▸ EXERCISE DIRECTIONS
Reprint all entries without any alteration.

Records from a dataset:
● ● ● ● ●

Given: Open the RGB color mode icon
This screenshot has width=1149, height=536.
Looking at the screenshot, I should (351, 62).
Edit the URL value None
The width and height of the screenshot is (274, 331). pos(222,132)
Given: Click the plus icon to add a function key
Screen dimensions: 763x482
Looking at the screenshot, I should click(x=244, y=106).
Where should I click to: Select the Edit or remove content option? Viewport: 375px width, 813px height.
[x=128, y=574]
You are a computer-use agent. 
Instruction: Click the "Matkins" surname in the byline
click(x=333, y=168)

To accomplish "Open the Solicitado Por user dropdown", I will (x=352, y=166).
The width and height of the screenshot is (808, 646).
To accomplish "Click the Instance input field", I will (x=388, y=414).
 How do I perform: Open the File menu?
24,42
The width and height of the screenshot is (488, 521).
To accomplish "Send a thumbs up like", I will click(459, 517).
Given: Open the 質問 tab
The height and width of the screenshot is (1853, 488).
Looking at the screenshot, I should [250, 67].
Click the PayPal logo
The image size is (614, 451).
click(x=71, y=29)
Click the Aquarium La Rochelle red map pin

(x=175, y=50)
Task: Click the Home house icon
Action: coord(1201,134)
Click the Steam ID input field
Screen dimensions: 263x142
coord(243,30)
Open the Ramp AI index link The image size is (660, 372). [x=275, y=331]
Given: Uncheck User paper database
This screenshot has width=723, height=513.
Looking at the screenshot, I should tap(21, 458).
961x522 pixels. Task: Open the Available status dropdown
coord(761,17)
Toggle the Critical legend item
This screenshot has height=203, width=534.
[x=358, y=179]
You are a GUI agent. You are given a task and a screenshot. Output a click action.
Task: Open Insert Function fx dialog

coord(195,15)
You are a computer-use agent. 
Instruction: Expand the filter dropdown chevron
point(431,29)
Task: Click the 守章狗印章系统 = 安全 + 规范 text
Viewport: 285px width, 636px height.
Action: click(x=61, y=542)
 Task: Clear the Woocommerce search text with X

● ● ● ● ●

▸ EXERCISE SOLUTION
Given: Open the RGB color mode icon
This screenshot has width=1149, height=536.
Looking at the screenshot, I should (351, 62).
Edit the URL value None
The width and height of the screenshot is (274, 331). pos(222,132)
Given: Click the plus icon to add a function key
Screen dimensions: 763x482
Looking at the screenshot, I should click(x=244, y=106).
Where should I click to: Select the Edit or remove content option? Viewport: 375px width, 813px height.
[x=128, y=574]
You are a computer-use agent. 
Instruction: Click the "Matkins" surname in the byline
click(x=333, y=168)

To accomplish "Open the Solicitado Por user dropdown", I will (x=352, y=166).
The width and height of the screenshot is (808, 646).
To accomplish "Click the Instance input field", I will (x=388, y=414).
 How do I perform: Open the File menu?
24,42
The width and height of the screenshot is (488, 521).
To accomplish "Send a thumbs up like", I will click(459, 517).
Given: Open the 質問 tab
The height and width of the screenshot is (1853, 488).
Looking at the screenshot, I should [250, 67].
Click the PayPal logo
The image size is (614, 451).
click(x=71, y=29)
Click the Aquarium La Rochelle red map pin

(x=175, y=50)
Task: Click the Home house icon
Action: coord(1201,134)
Click the Steam ID input field
Screen dimensions: 263x142
coord(243,30)
Open the Ramp AI index link The image size is (660, 372). [x=275, y=331]
Given: Uncheck User paper database
This screenshot has width=723, height=513.
Looking at the screenshot, I should tap(21, 458).
961x522 pixels. Task: Open the Available status dropdown
coord(761,17)
Toggle the Critical legend item
This screenshot has height=203, width=534.
[x=358, y=179]
You are a GUI agent. You are given a task and a screenshot. Output a click action.
Task: Open Insert Function fx dialog

coord(195,15)
You are a computer-use agent. 
Instruction: Expand the filter dropdown chevron
point(431,29)
Task: Click the 守章狗印章系统 = 安全 + 规范 text
Viewport: 285px width, 636px height.
Action: click(x=61, y=542)
 Task: Clear the Woocommerce search text with X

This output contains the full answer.